■ **EXTRACTED INFORMATION**:
--------------------

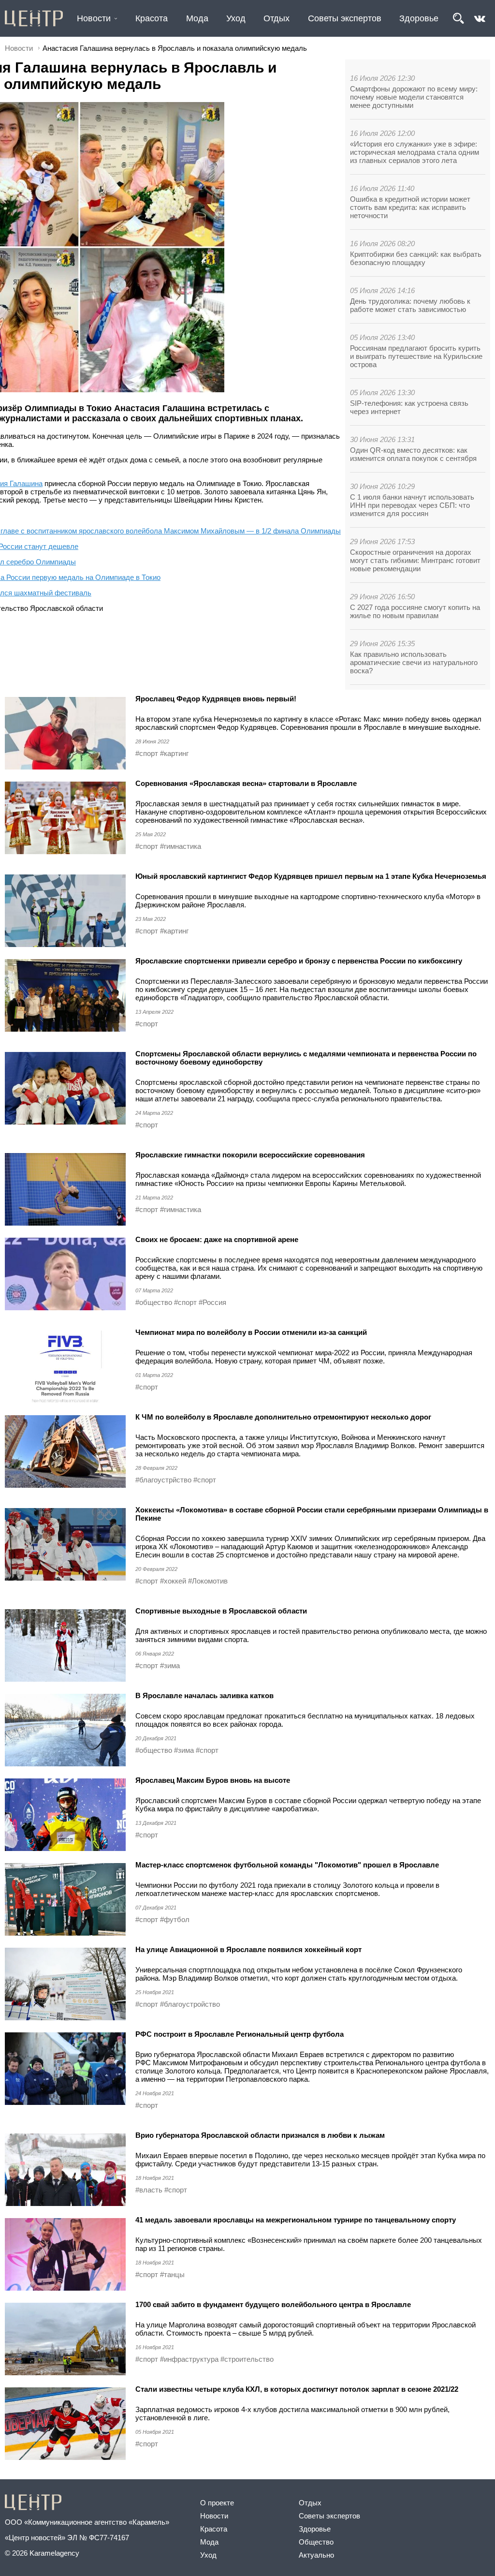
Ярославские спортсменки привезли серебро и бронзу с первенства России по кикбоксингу (298, 961)
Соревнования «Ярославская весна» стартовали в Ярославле (246, 783)
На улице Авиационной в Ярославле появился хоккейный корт (248, 1949)
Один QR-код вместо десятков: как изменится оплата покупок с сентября (413, 454)
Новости (94, 18)
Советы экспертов (344, 18)
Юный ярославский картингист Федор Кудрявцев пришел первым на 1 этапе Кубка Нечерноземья (310, 876)
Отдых (276, 18)
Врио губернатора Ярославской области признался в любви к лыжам (260, 2135)
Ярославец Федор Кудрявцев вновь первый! (215, 699)
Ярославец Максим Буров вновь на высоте (212, 1780)
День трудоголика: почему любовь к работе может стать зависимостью (410, 305)
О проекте (217, 2503)
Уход (236, 18)
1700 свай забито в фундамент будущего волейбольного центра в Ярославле (273, 2304)
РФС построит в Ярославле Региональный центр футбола (239, 2034)
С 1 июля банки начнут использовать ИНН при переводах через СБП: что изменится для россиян (412, 505)
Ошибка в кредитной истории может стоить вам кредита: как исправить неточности (410, 207)
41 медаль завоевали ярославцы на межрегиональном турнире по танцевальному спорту (295, 2220)
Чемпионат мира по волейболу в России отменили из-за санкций (251, 1332)
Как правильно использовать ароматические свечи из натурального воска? (414, 662)
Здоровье (418, 18)
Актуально (316, 2555)
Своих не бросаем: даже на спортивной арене (216, 1239)
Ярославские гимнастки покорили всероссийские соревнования (250, 1155)
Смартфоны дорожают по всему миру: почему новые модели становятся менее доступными (414, 97)
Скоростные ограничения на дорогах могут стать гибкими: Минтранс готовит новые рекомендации (415, 560)
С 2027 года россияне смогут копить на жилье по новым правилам (415, 611)
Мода (197, 18)
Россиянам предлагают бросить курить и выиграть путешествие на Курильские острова (416, 356)
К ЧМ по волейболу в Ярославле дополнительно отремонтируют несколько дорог (283, 1417)
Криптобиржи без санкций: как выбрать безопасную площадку (415, 258)
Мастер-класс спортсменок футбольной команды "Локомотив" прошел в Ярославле (287, 1865)
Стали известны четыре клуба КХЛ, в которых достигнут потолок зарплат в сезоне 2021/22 (296, 2389)
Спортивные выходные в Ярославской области (221, 1611)
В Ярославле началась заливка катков (204, 1695)
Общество (316, 2542)
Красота (151, 18)
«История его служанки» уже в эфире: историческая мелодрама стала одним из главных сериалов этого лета (414, 152)
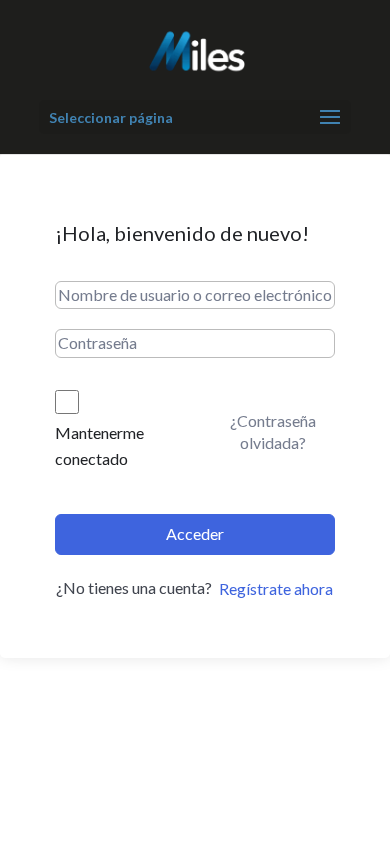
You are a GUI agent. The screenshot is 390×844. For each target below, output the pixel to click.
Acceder (195, 533)
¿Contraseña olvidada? (273, 431)
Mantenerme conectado (99, 445)
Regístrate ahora (276, 588)
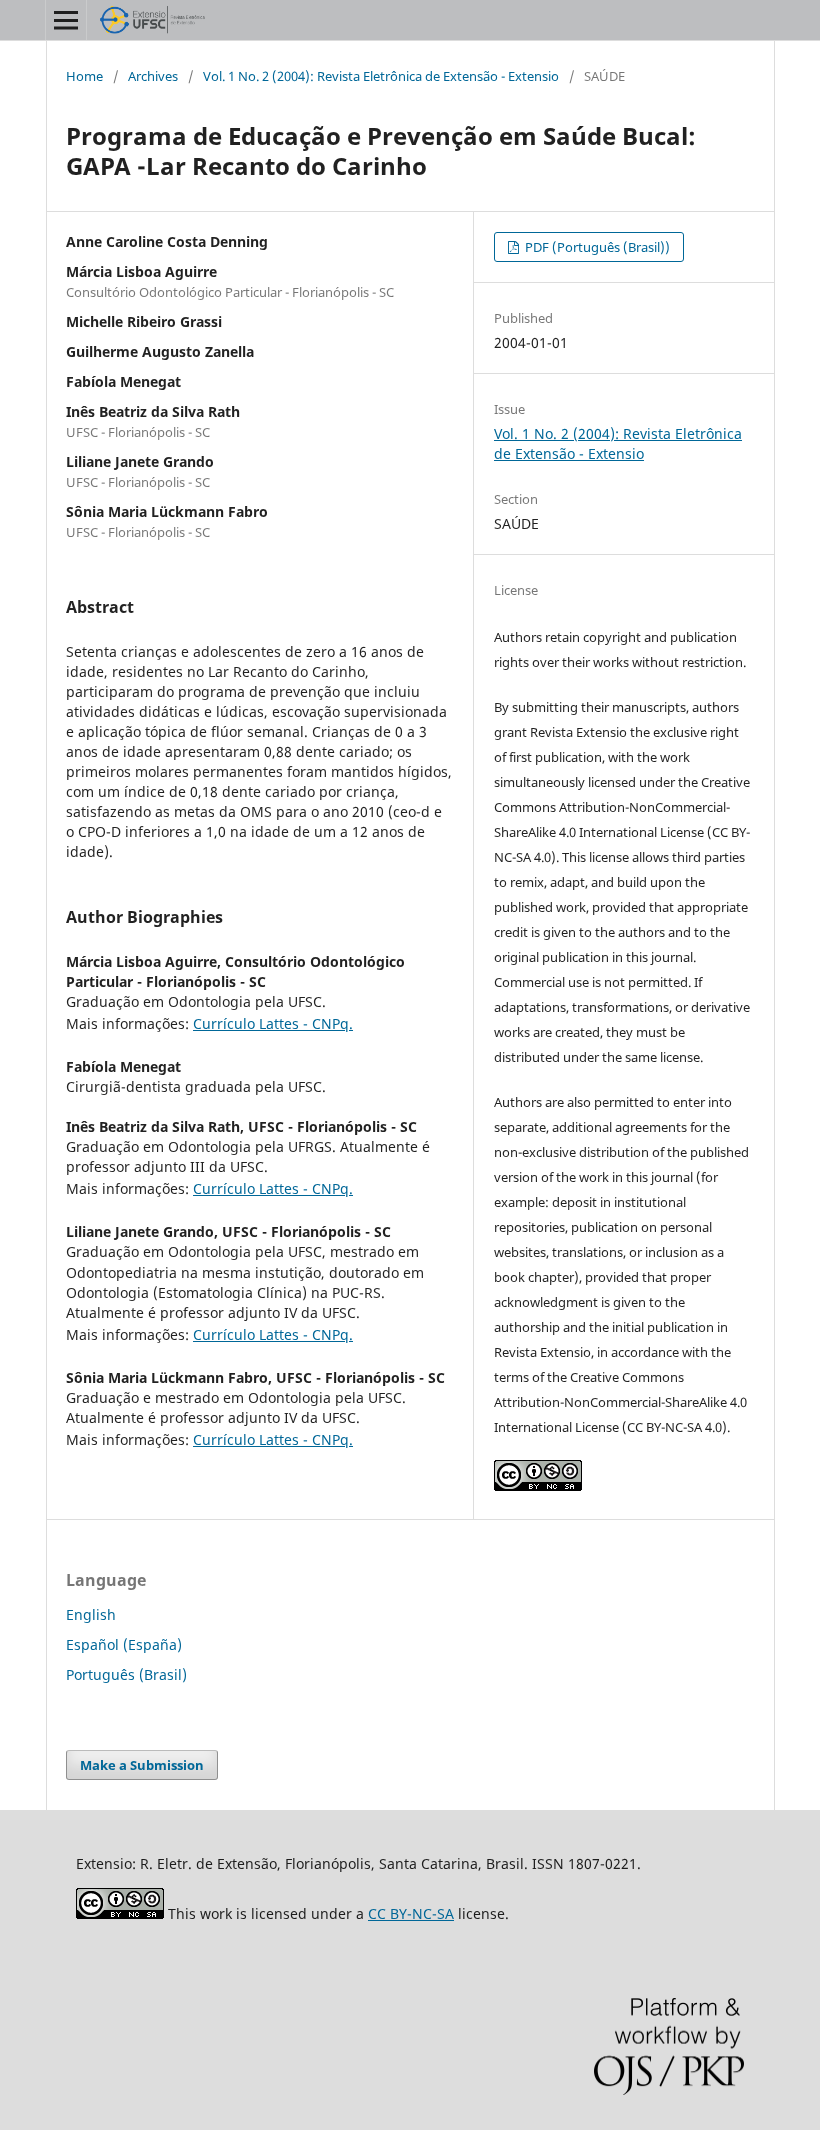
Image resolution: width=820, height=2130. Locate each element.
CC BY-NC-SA (411, 1913)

--------------------

■ **BRIEF**: Return every line from the entries that holds the string "Федор".

■ **ANSWER FOR THE TASK**:
Юный ярославский картингист Федор Кудрявцев пришел первым на 1 этапе Кубка Нечерноземья (310, 876)
Ярославец Федор Кудрявцев вновь первый! (215, 699)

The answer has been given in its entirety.